Quel prima a cui non dobbiamo tornare

A Pasqua abbiamo inseguito i cittadini ribelli con l'elicottero, snidato i grigliatori della domenica con i droni.
Controllato uno ad uno le persone in macchina lungo le arterie che uscivano dalle città italiane, per Pasqua.
Tutto questo per vedere sempre i soliti risultati, i soliti numeri su infetti e morti per il coronavirus.

Forse il problema non erano solo i runner, le persone col cane e i gitanti di Pasquetta oggi.
I nuovi casi di infetti, specie a Milano, sono legati ai tanti errori commessi da regione, comune e governo: non chiudere subito le zone rosse, spostare i malati covid nelle strutture (accreditate dalla regione) per anziani, non dotare fin da subito di dispositivi medici e infermieri negli ospedali.
Qui in regione Lombardia ci si è concentrati solo sulle grandi strutture, a cui si sono rivolti i malati nelle settimane passate: ospedali che sono stati ad un passo dal collasso, che sono diventati luoghi di infezione.
La sanità lombarda, quella considerata eccellenza, ha dimostrato qui i suoi lati deboli: l'aver smantellato la sanità sul territorio, aver sacrificato il pubblico a favore del privato, aver trasformato i dottori in manager nominati dalla politica.

Come nel 2007, quando è arrivata la crisi finanziaria per i mutui subprime, anche questa crisi (che avrà effetti peggiori) poteva essere prevista: ai tempi della bolla sui mutui per le case, si vedevano i prezzi delle case crescere, i salari rimanere invariati, il numero dei pretesti crescere (vedetevi il film La grande scommessa di Adam McKay) ...
Oggi non abbiamo voluto vedere gli effetti del disboscamento delle foreste per trasformarle in pascoli o in zone per culture; non abbiamo tenuto conto degli affetti degli allevamenti intensivi; non abbiamo voluto chiederci cosa sarebbe successo coi maggiori contatti tra gli animali selvatici (portatori di nuovi virus) e l'uomo.
Non ci siamo chiesti cosa sarebbe potuto succedere col depotenziamento della sanità pubblica.
Ce ne siamo fregati di aggiornare il piano nazionale e regionale per la gestione delle pandemie.
Eppure alle spalle avevamo già l'Ebola, la Sars ..
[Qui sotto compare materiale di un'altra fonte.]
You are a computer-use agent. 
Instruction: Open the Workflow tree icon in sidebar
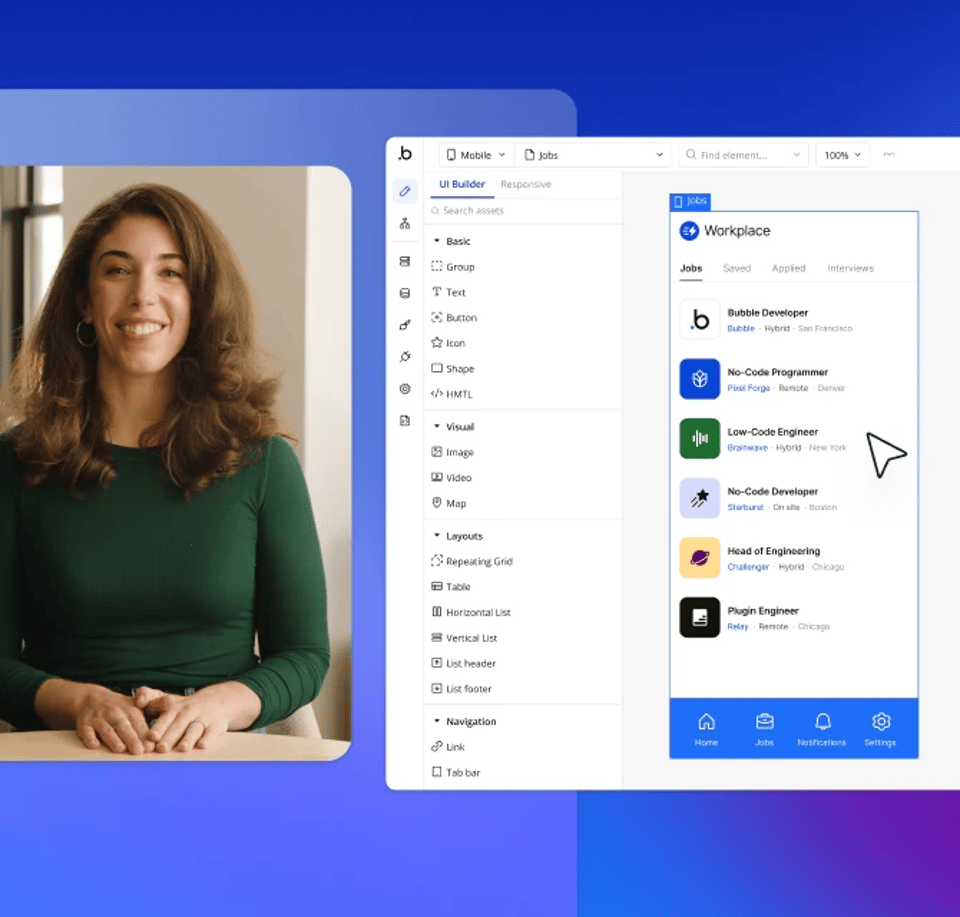point(404,224)
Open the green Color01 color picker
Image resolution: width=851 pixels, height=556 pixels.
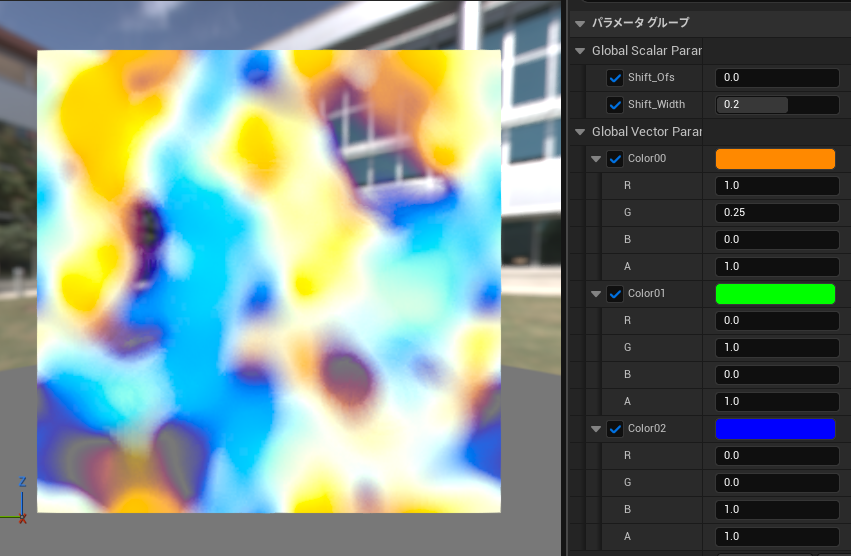coord(775,294)
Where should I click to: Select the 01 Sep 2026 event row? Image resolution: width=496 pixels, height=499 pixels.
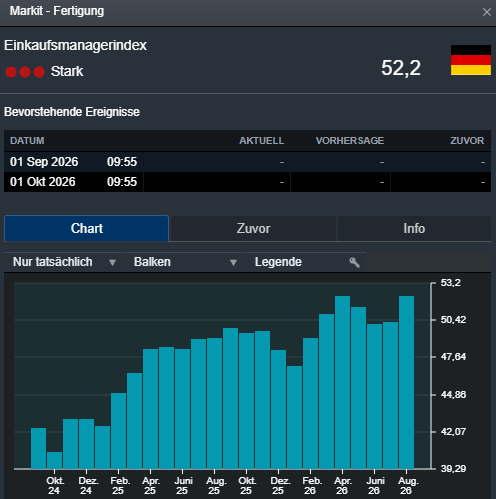247,162
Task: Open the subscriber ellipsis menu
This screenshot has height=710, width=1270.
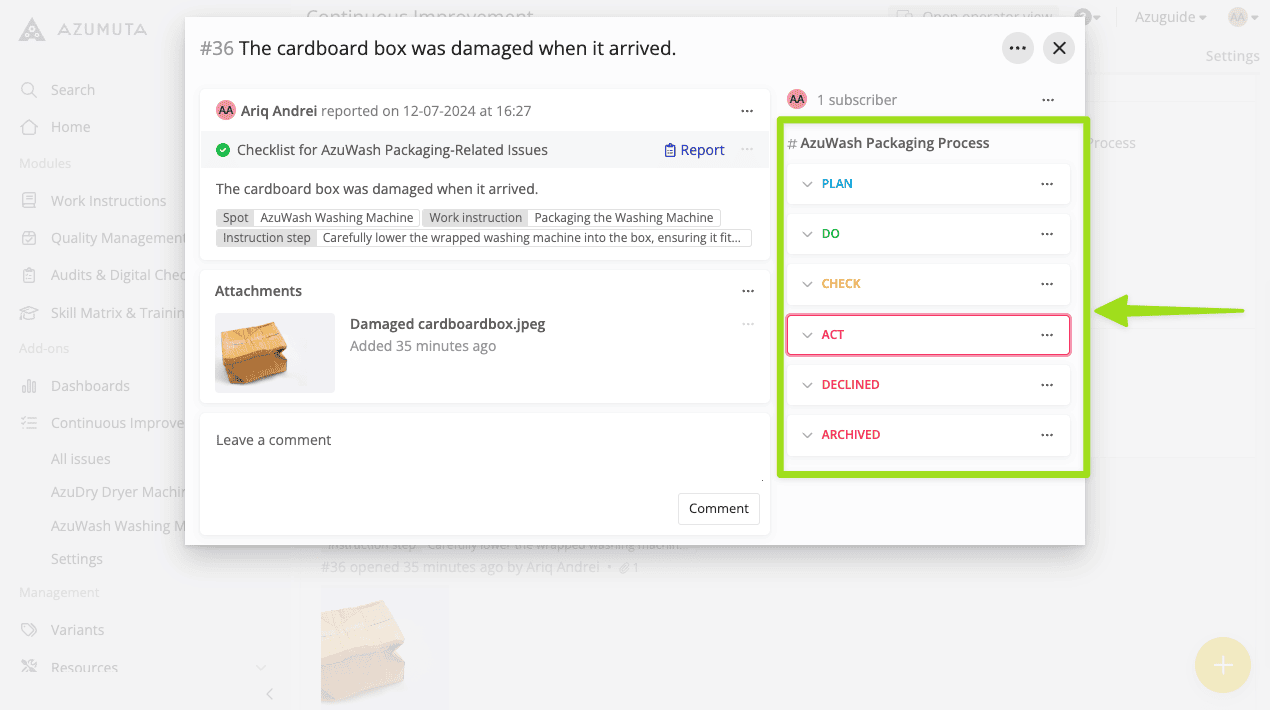Action: (1047, 100)
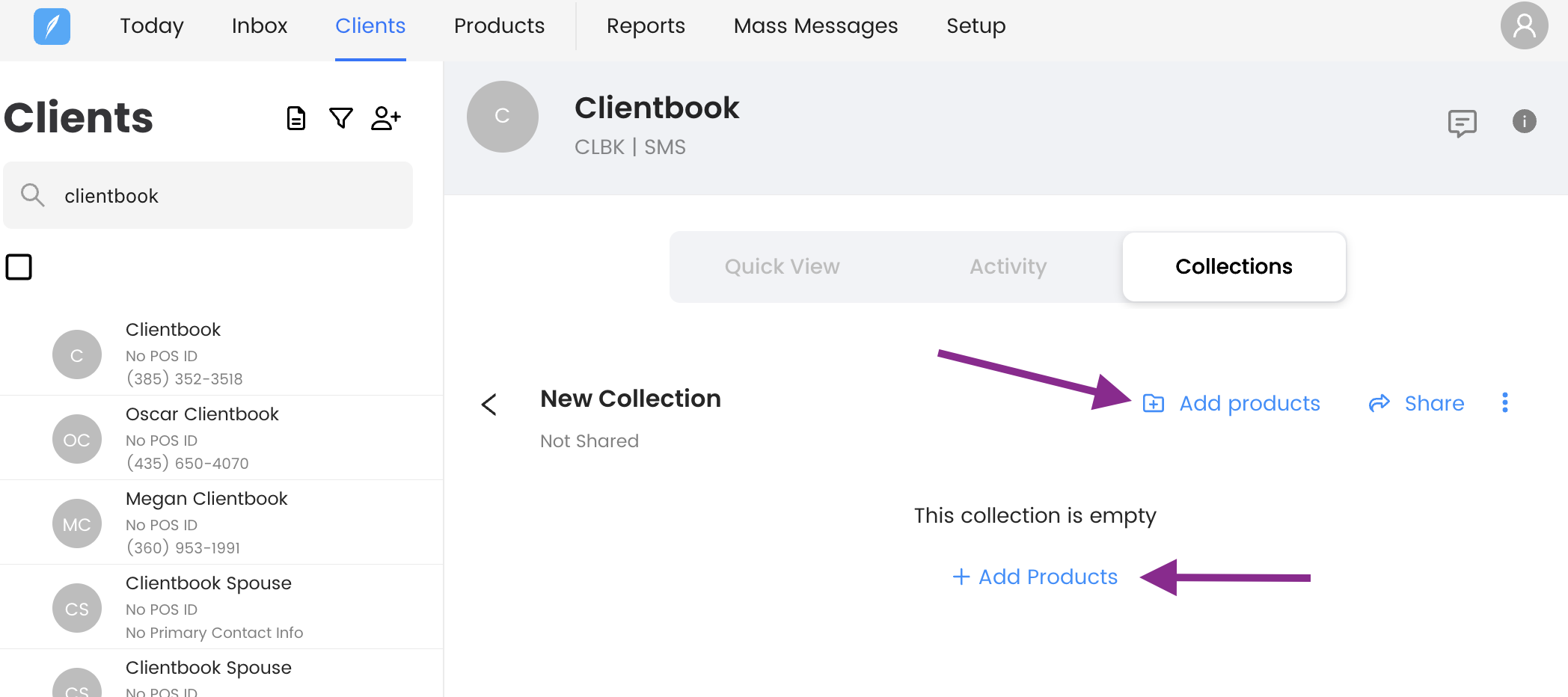Go back using the left chevron arrow
This screenshot has width=1568, height=697.
coord(489,405)
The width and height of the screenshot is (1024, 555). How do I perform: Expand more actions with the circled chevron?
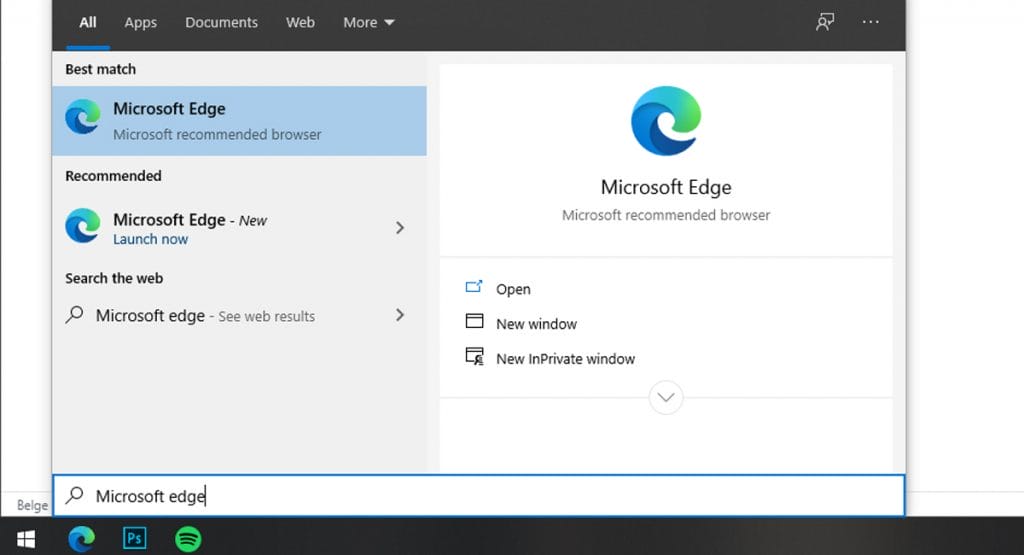click(x=666, y=398)
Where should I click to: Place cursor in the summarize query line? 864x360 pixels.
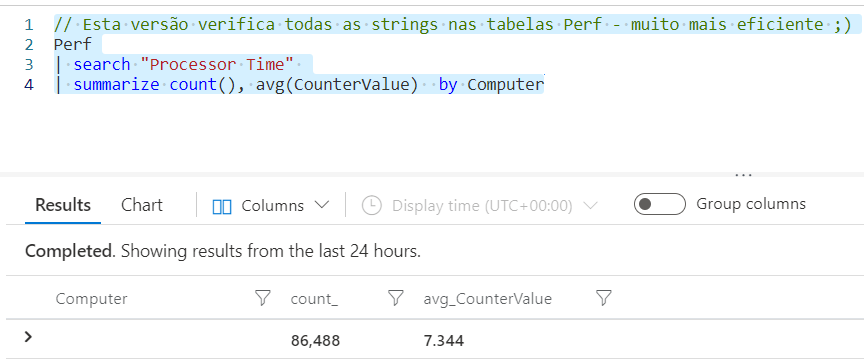tap(300, 85)
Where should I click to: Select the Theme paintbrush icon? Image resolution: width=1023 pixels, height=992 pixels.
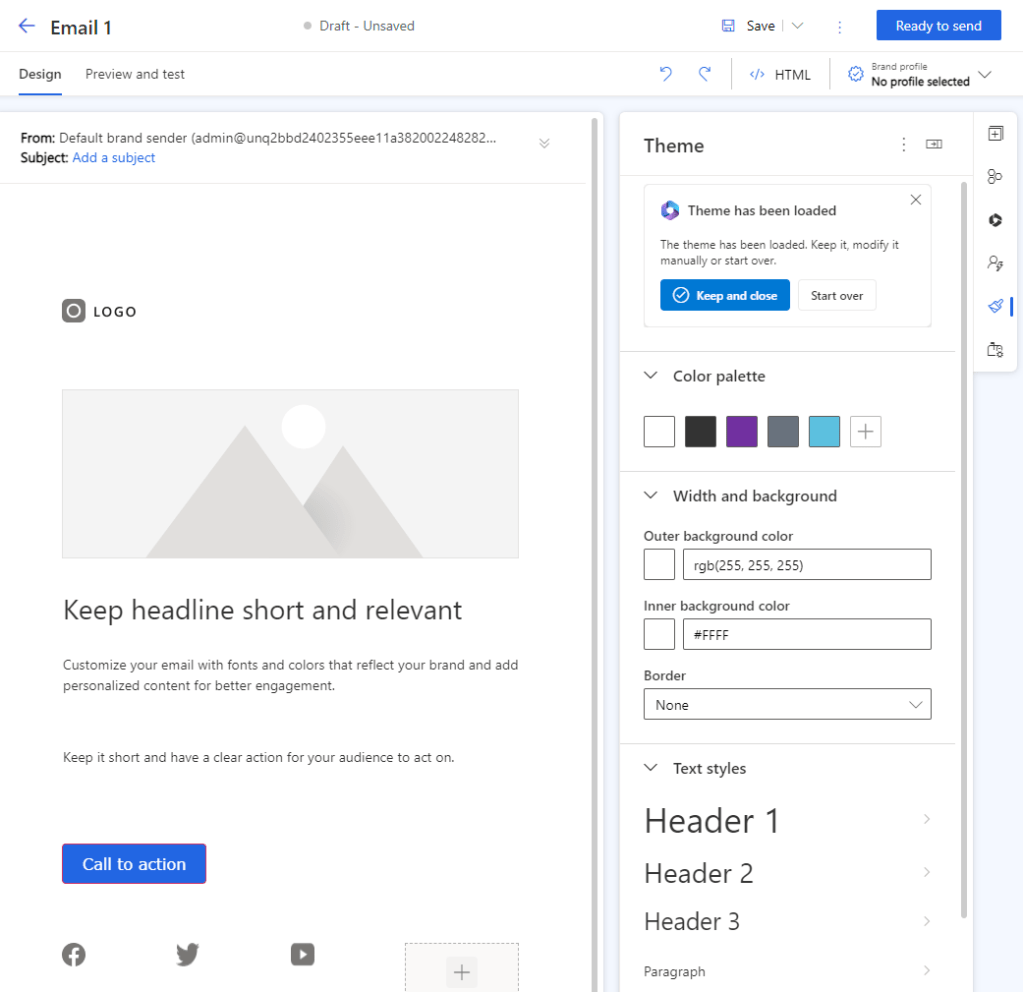pos(994,306)
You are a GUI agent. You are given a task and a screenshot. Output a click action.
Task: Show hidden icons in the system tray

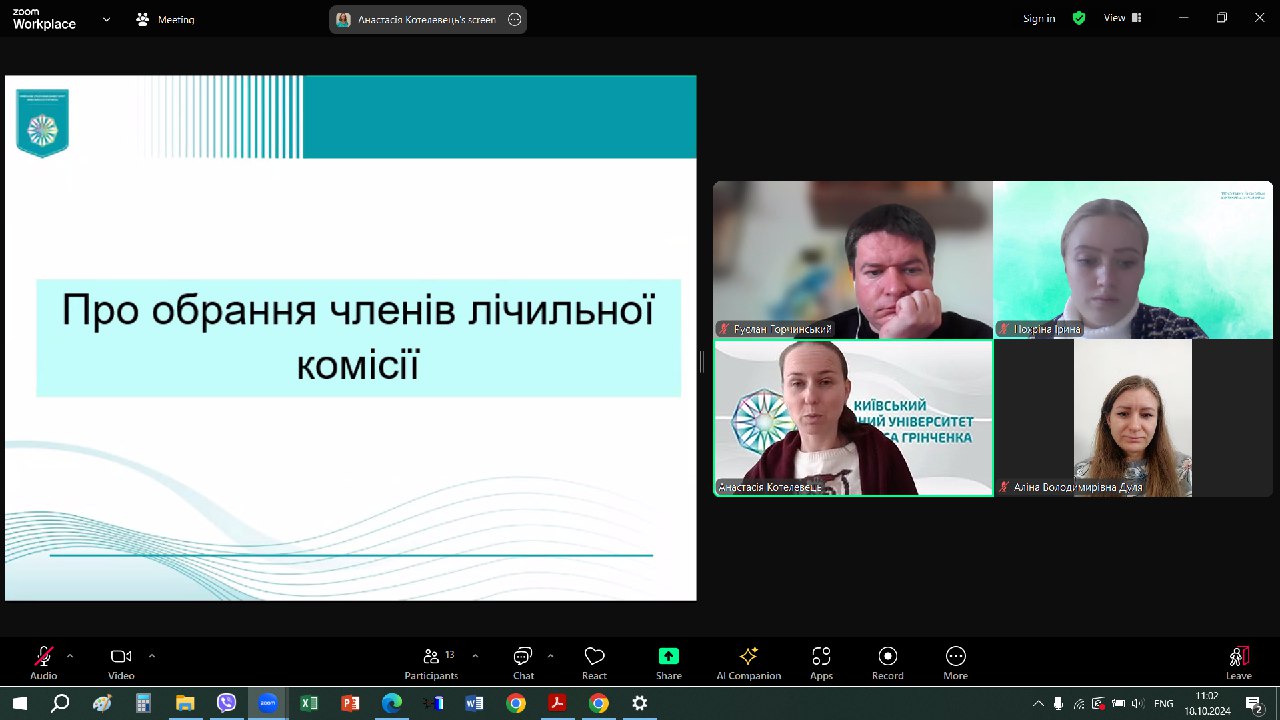tap(1036, 703)
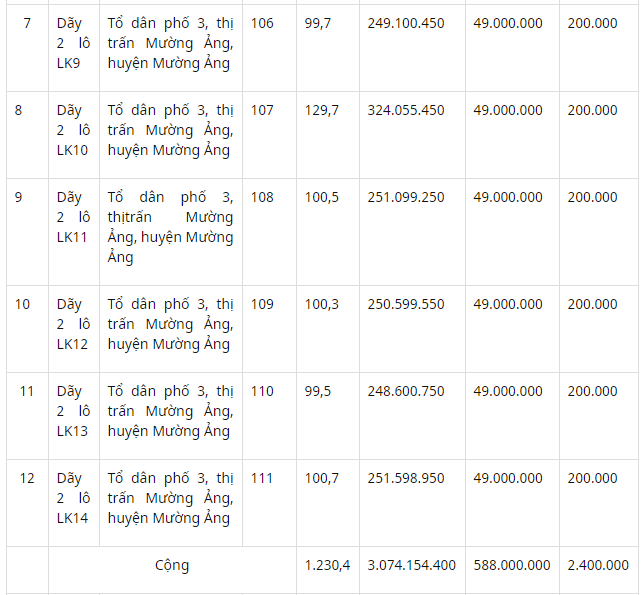Select parcel number 110
Image resolution: width=642 pixels, height=595 pixels.
pyautogui.click(x=262, y=391)
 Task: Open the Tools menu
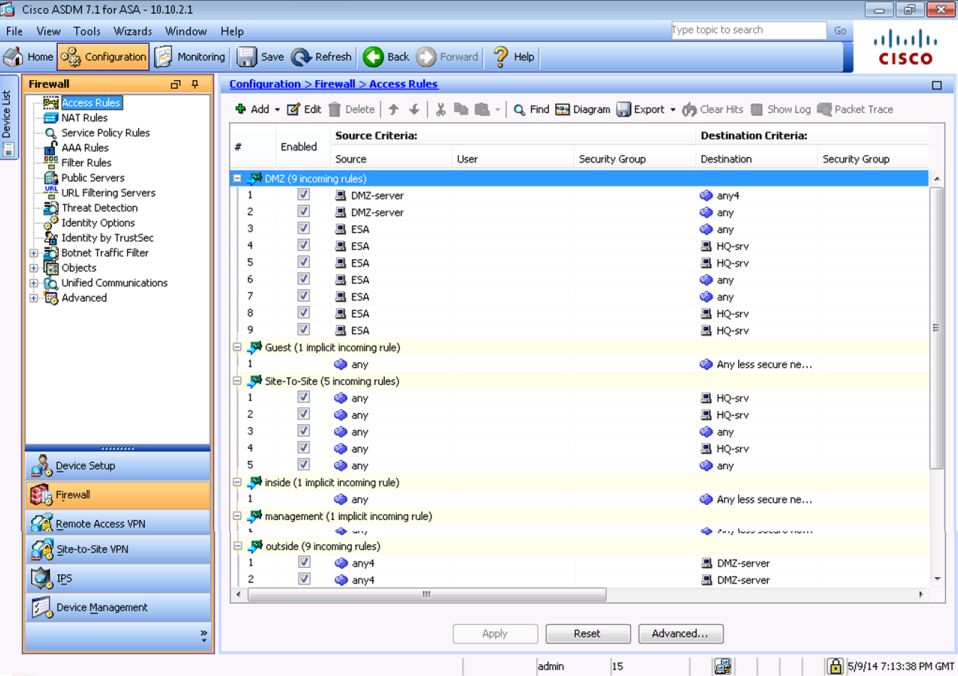coord(87,32)
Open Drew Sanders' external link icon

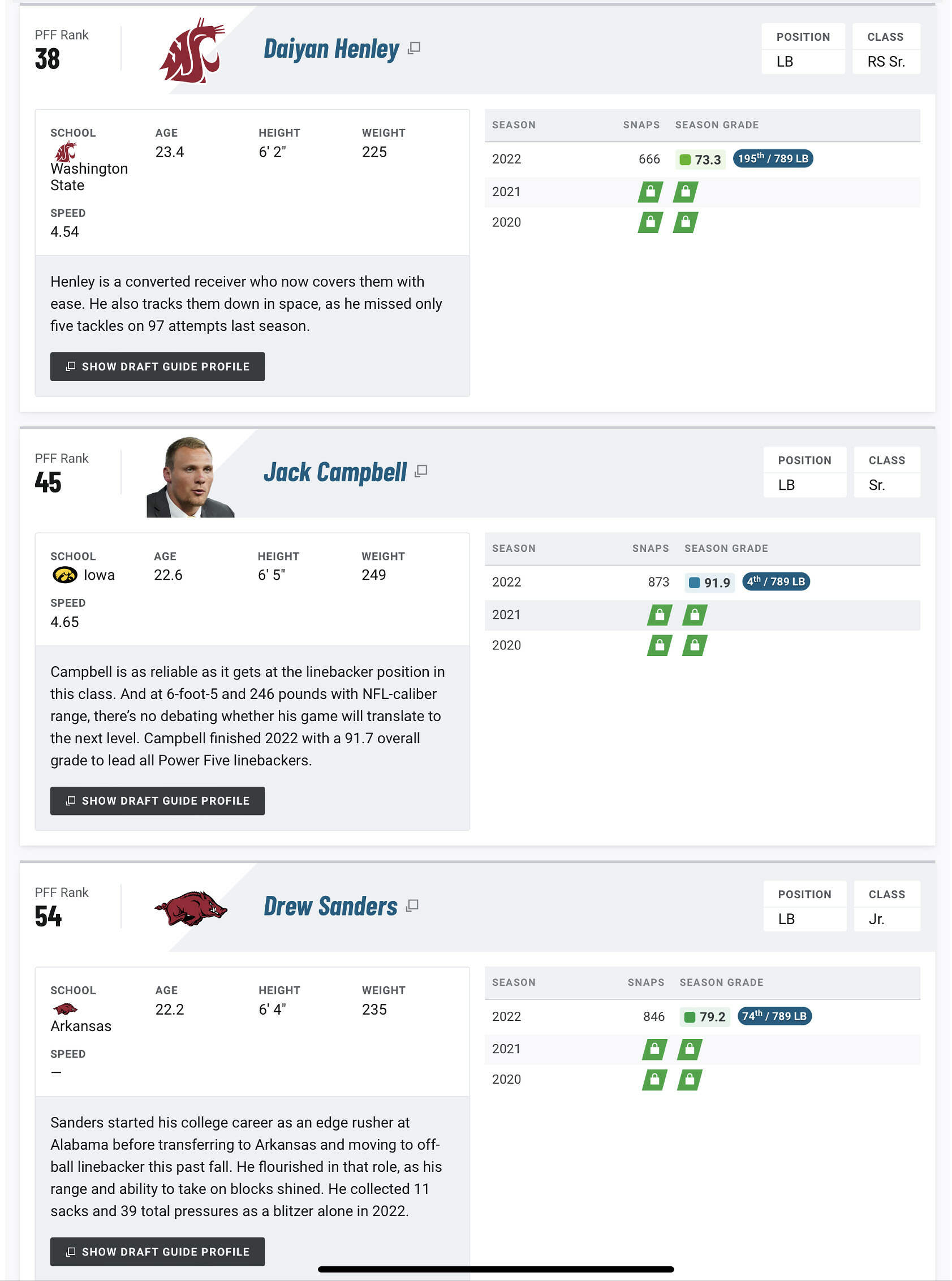[x=412, y=906]
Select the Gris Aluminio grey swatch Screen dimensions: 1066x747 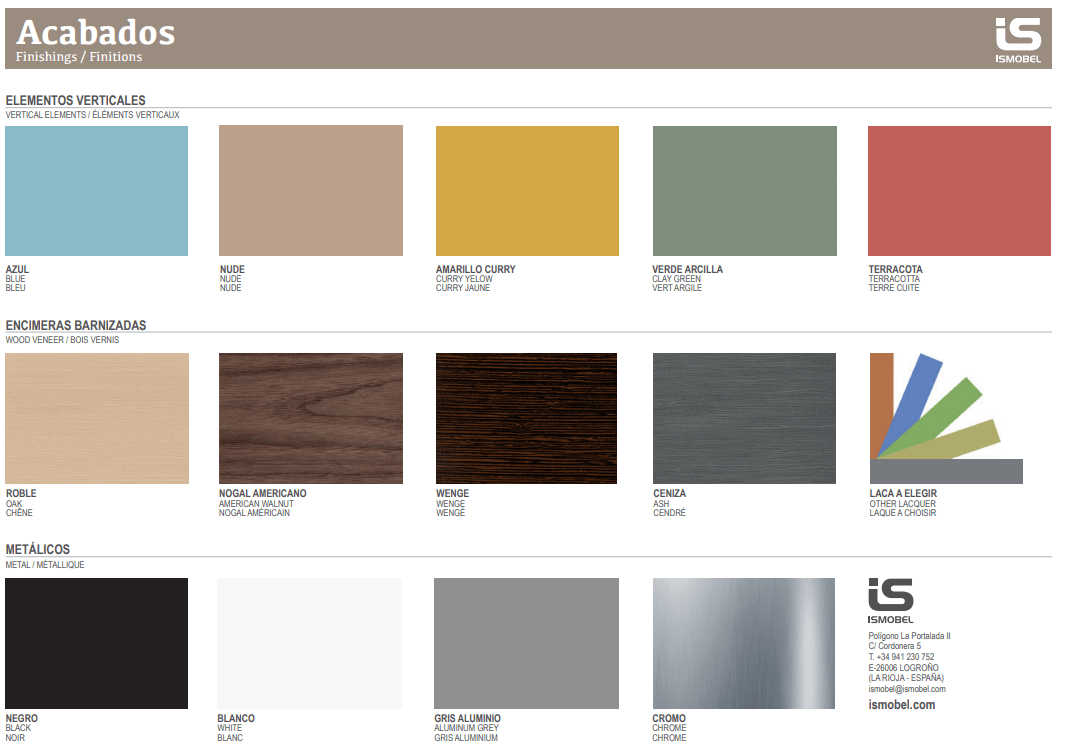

Come nel 2008, anche questa crisi sarà scaricata sulle spalle del pubblico, sulle persone che sono dovute rimanere a casa, senza cure e senza tampone e che magari in casa si sono pure ammalate infettando la famiglia.

Avremo veramente voglia di cambiare le cose, nella sanità, nel welfare, nella politica industriale, nelle regole del mondo del lavoro (che anche in questo momento non riesce a proteggere i rider per esempio), nella scuola?
Vedo una grande voglia a tornare come eravamo prima: ma se siamo arrivati a questo stato di emergenza è proprio perché quel prima non era tanto giusto.